C’è poi il nodo del nome. Essì, perché il presidente Repetto e Massa l’hanno detto chiaramente, il nome Timorasso dovrà lasciare il posto gradualmente a Derthona, antico nome di Tortona, patria del vitigno. Il motivo è legato alla tesi secondo la quale una denominazione vinicola acquista forza e tutela solo se legata al territorio.
Non è solo una tesi, per la verità, secondo le leggi internazionali i nomi di vitigni non solo tutelabili perché patrimonio di tutto il mondo.
Diverso il discorso per le località che, evidentemente, godono di una tutela esclusiva. Così se si dice Moscato d’Asti s’individua una tipologia precisa che è anche una dop (una docg in Italia), con un’area di produzione identificata e tutelata per legge. Ma niente paura, i produttori tortonesi potranno comunque indicare il nome Timorasso in etichetta preceduto da Derthona come ha puntualizzato Repetto che, tuttavia, ha ribadito il desiderata che si arriva alla sola denominazione Derthona.
Ora, al di là della questione del nome, che pure terrà banco in qualche modo perché i produttori sembrano essere divisi su questo, lo stesso Rivetti (e, per quanto conta, anche noi di SdP) ha avanzato più di qualche perplessità, resta il fatto che quelli del Timorasso-Derthona, guidati da un Walter Massa che dovrebbe piantarla lì di darsi dello sciocco perché l’abbiamo capito tutti che è un visionario lucidissimo a cui nessuno può contestare il talento di vedere ora quello che altri vedranno, forse, tra un po’ di anni, puntano a un futuro pieno di successi sull’onda dorata di un vino che merita tanto e Giorgio Rivetti lo ha ribadito con una promessa da astigiano doc (anche se gli danno dell’albese lui è di Castagnole Lanze): «Siamo venuti qui non metterci addosso una medaglia, ma per fare impresa, per creare un’azienda solida, grande, strutturata e per contribuire a costruire quella rete di accoglienza enogastronomica, turistica, culturale e sociale che fa grande un territorio, come è successo nell’albese e in altre aree vinicole di pregio del Piemonte».
Non è la prima volta che i Rivetti investono in eno-zone piemontesi.
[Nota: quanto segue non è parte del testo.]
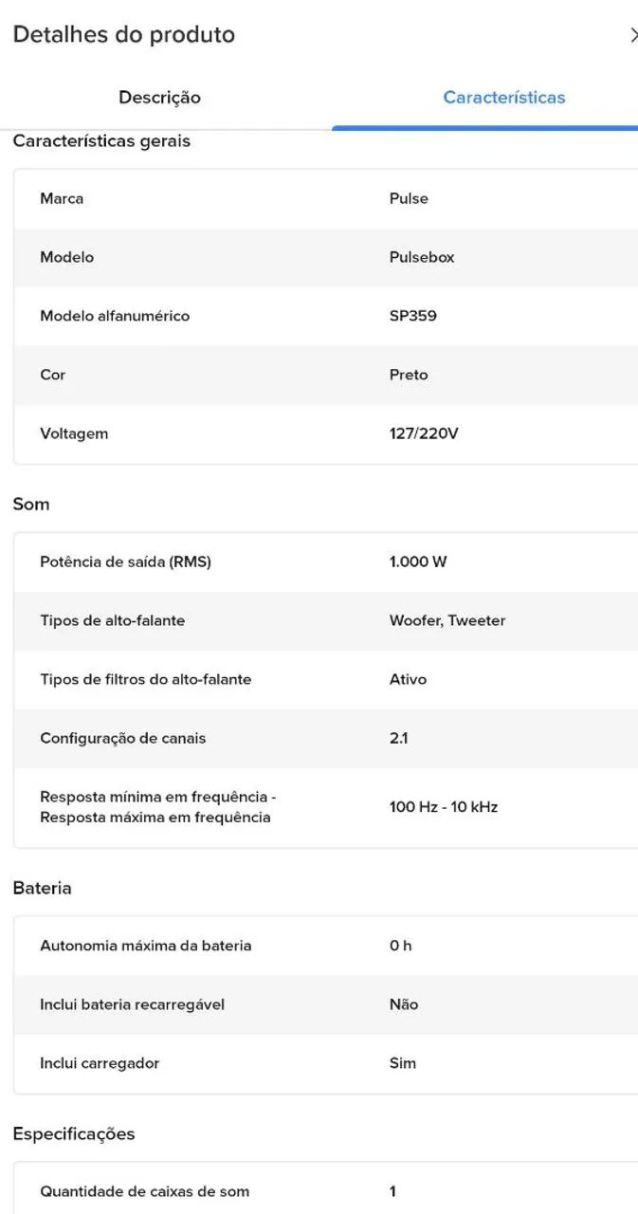Switch to the Descrição tab

click(159, 97)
Lo avevano fatto quattro anni fa con l’Alta Langa acquistando 40 ettari in quel di Bossolasco come SdP aveva annunciato con un’esclusiva (leggi qui)
Parole che hanno un certo valore anche a fronte delle risorse investite nella zona del Timorasso/Derthona dalla famiglia Rivetti.
Ora, però, c’è la prova del nove. I Rivetti, con l’etichetta La Spinetta, hanno lanciato il loro Colli Tortonesi doc Timorasso. E bisogna venderlo. A regime sarà presentato anche sui mercati internazionali. Giorgio Rivetti e la sua famiglia ci credono. Walter Massa non nasconde la soddisfazione per veder volare un vitigno che lui, insieme un manipolo di prodi, ha salvato dall’oblio.
Il Consorzio sta pianificando la governance di un grande bianco piemontese che ha culla in un posto del Piemonte che, per molti motivi, sa di Liguria e di Emilia, insomma di Italia nonostante tutto e tutti.
Quindi buon viaggio Timorasso o Derthona o entrambi.